Losing a loved one to someone else's negligence — in Del Rio or anywhere — is a different kind of legal case. The Texas Wrongful Death Statute (Tex. CPRC § 71.004) is technical: who can file (surviving spouse, children, parents only), what damages are available, how the proceeds get distributed. We handle these cases with the care and skill they require.

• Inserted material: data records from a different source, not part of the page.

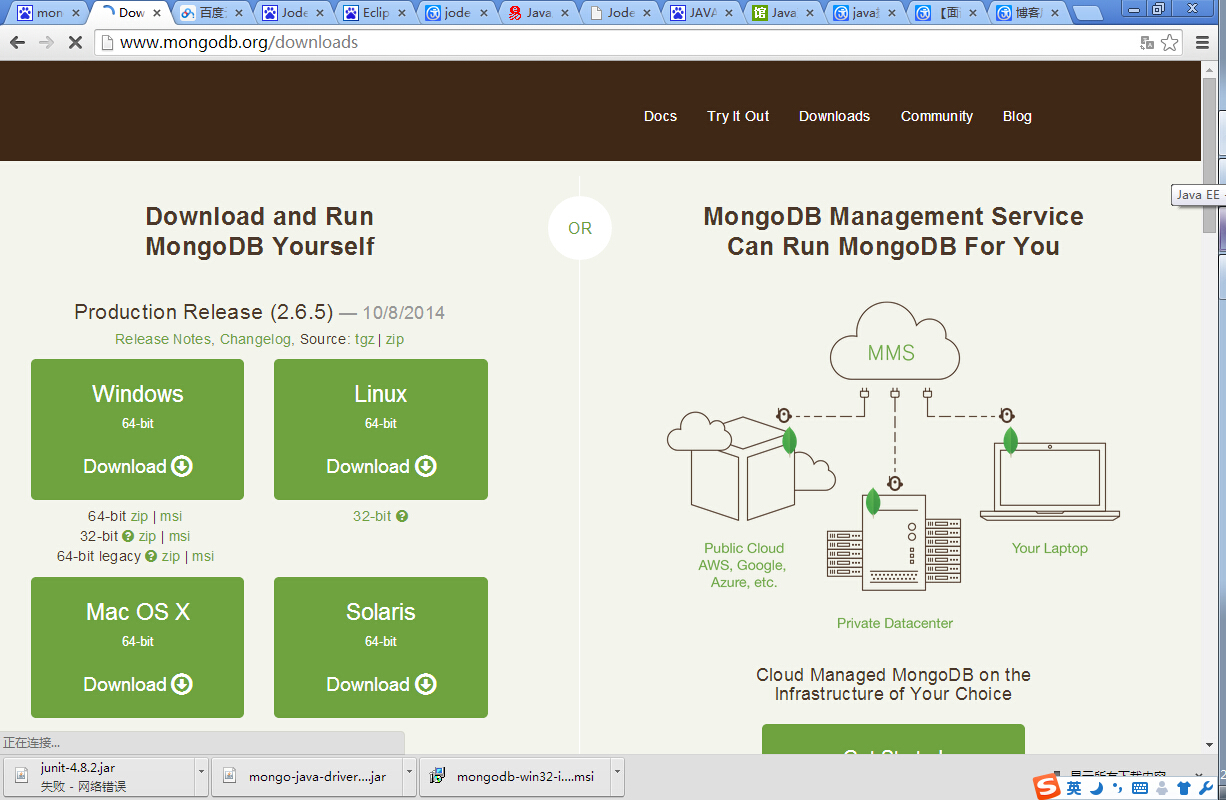Click the browser back arrow
The height and width of the screenshot is (800, 1226).
click(x=16, y=43)
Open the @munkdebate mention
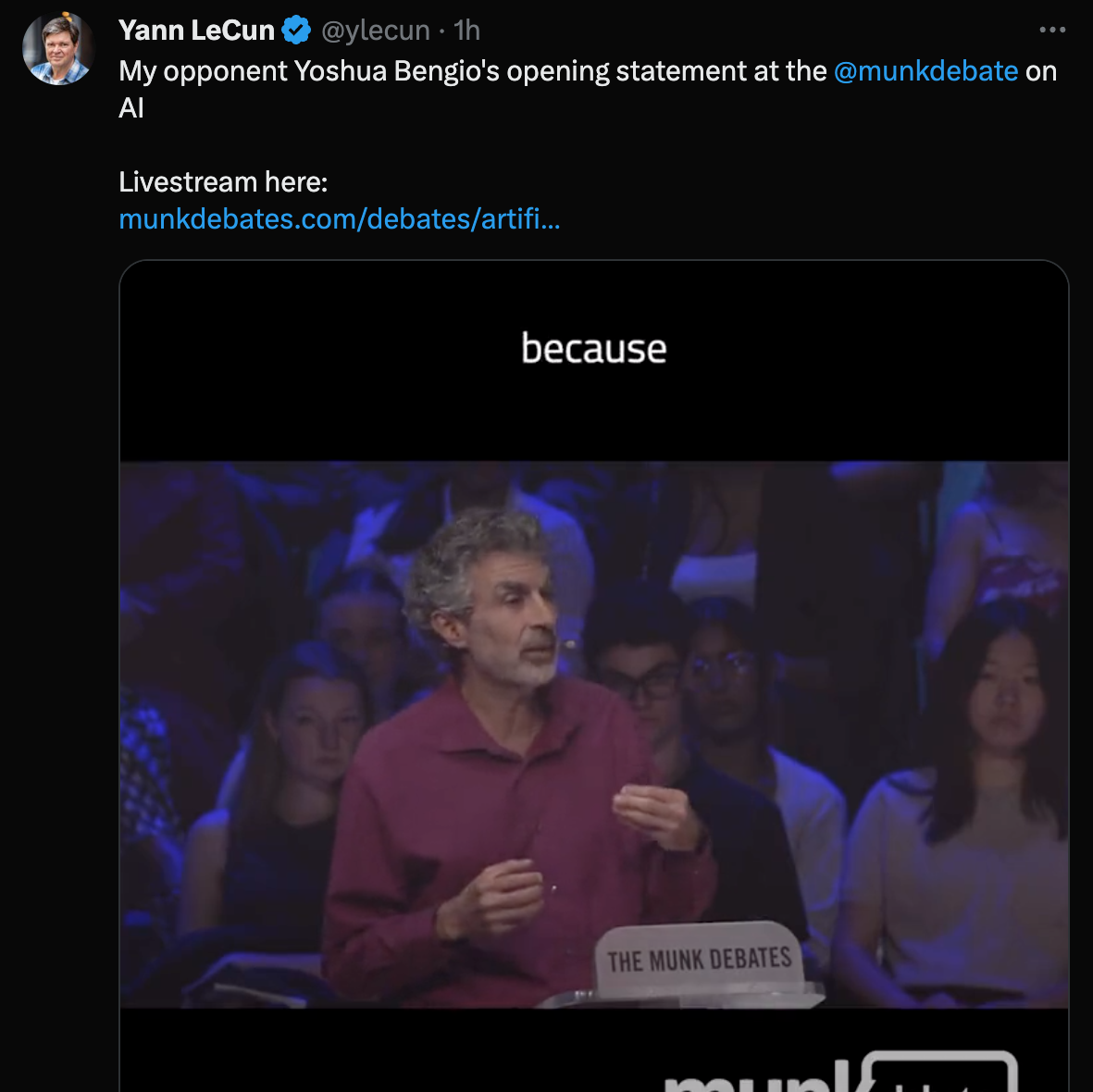The image size is (1093, 1092). (x=925, y=71)
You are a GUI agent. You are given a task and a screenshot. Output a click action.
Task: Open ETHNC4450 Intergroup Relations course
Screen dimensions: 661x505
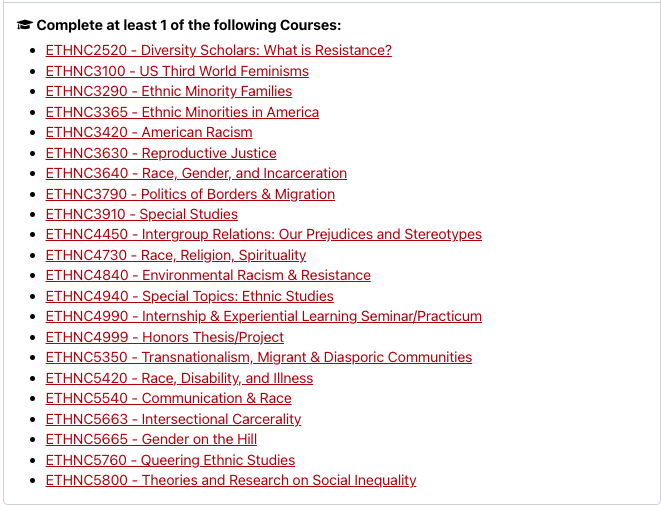coord(263,234)
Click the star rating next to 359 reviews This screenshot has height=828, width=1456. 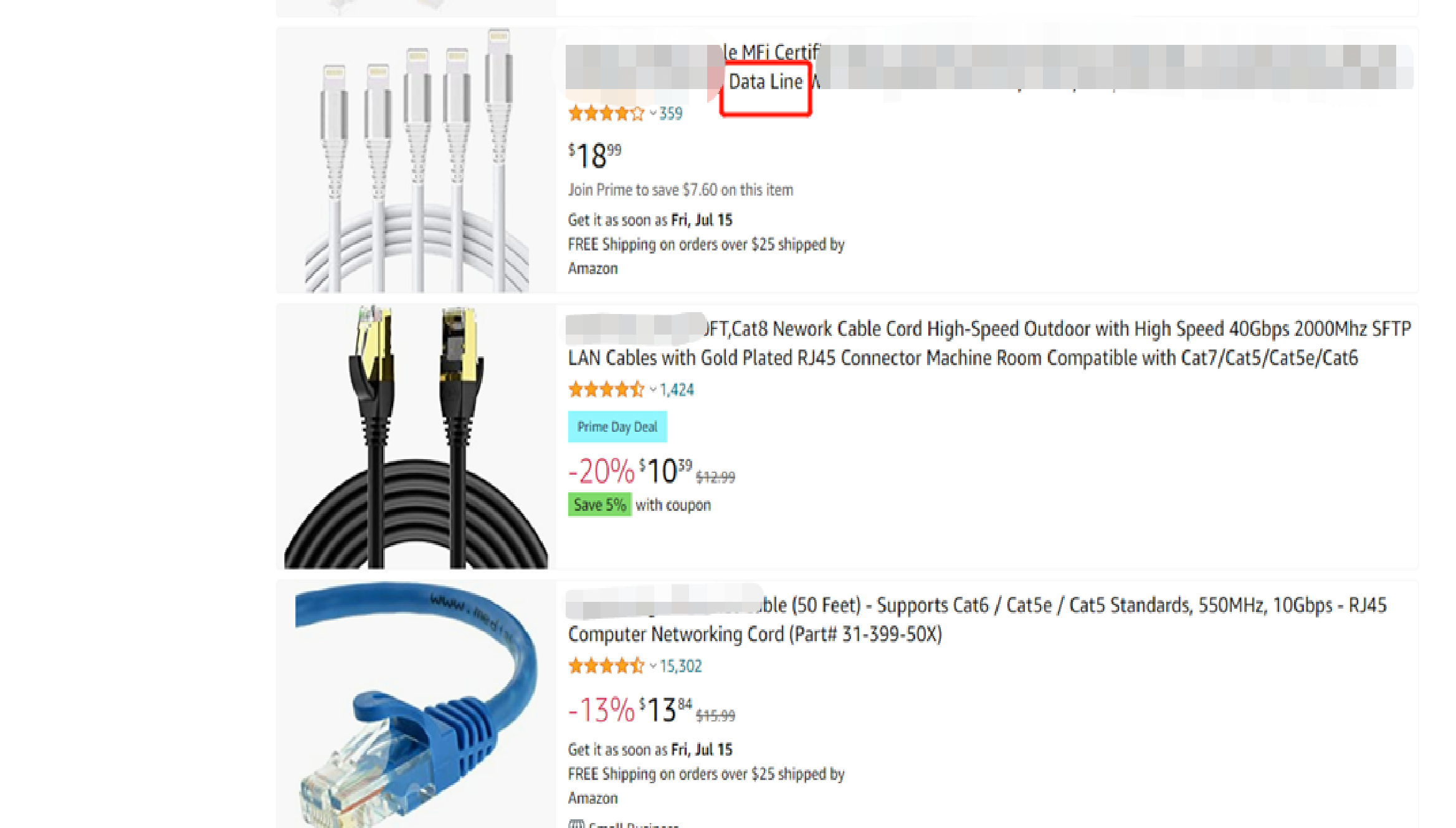(x=606, y=113)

See our overview of wrongful death cases ?
Del Rio context.
Major Roadways
US-90 (the east-west route from San Antonio to El Paso), US-277 north, US-377, and Loop 79 around the city.
Local Courts
Val Verde County Courthouse (400 Pecan St., Del Rio) and the U.S. District Court for the Western District of Texas, Del Rio Division.
Trauma Care
Val Verde Regional Medical Center and emergency airlift to San Antonio's Level I trauma centers (University Hospital, Brooke Army Medical Center) when needed.
Why It Matters Here
Del Rio sits on the Rio Grande across from Ciudad Acuña — a major commercial crossing for U.S.–Mexico trade. The Del Rio–Acuña International Bridge handles substantial commercial truck traffic, and US-90 carries that freight east toward San Antonio. The city's location at Laughlin Air Force Base also brings military commuter traffic. Bilingual representation is essential for most Val Verde County personal injury matters.
Who can bring a Texas wrongful death claim?
Texas wrongful death law (Tex. Civ. Prac. & Rem. Code §71.004) limits standing to:
- The surviving spouse
- The children of the decedent
- The parents of the decedent
If none of those eligible parties files within three months, the executor or administrator of the estate may do so (unless the eligible family members object). Separately, a survival claim belongs to the estate itself — covering the pain and suffering the decedent experienced before death.
What damages can be recovered?
- Loss of financial support the decedent would have provided
- Loss of household services — childcare, home maintenance, day-to-day work
- Loss of companionship, comfort, and society
- Mental anguish of the surviving family
- Loss of inheritance
- Funeral and burial expenses
- Survival claim damages — the decedent's pre-death medical bills and pain and suffering
- In cases of gross negligence (e.g., drunk driving): punitive damages
The evidence that builds the case.
- The official crash or incident report and any criminal investigation files
- 911 audio, dispatch records, and first-responder statements
- Medical records, autopsy reports, and toxicology
- Surveillance video and dashcam footage — preserved quickly
- For truck cases: ECM data, ELD logs, driver qualification file
- For premises cases: prior incident reports, maintenance records, security footage
- Economic and life-care experts for damages calculations
Texas deadlines.
Two years from the date of death to file (Tex. Civ. Prac. & Rem. Code §16.003). Cases against governmental entities require notice within much shorter windows — sometimes as little as six months. Texas applies modified comparative fault: you can still recover if you were 50% or less at fault. More on comparative fault ?
How we work with families.
Wrongful death cases require something different from other personal injury work. The legal questions matter, but so does the way the family is treated through the process. We keep clients informed, we don't push for premature settlement, and we never charge a family a dime unless we recover. Our founder Shawn Barnett has lived through serious injury himself — the recovery, the long road back — and that perspective informs how we treat families who've lost someone they love.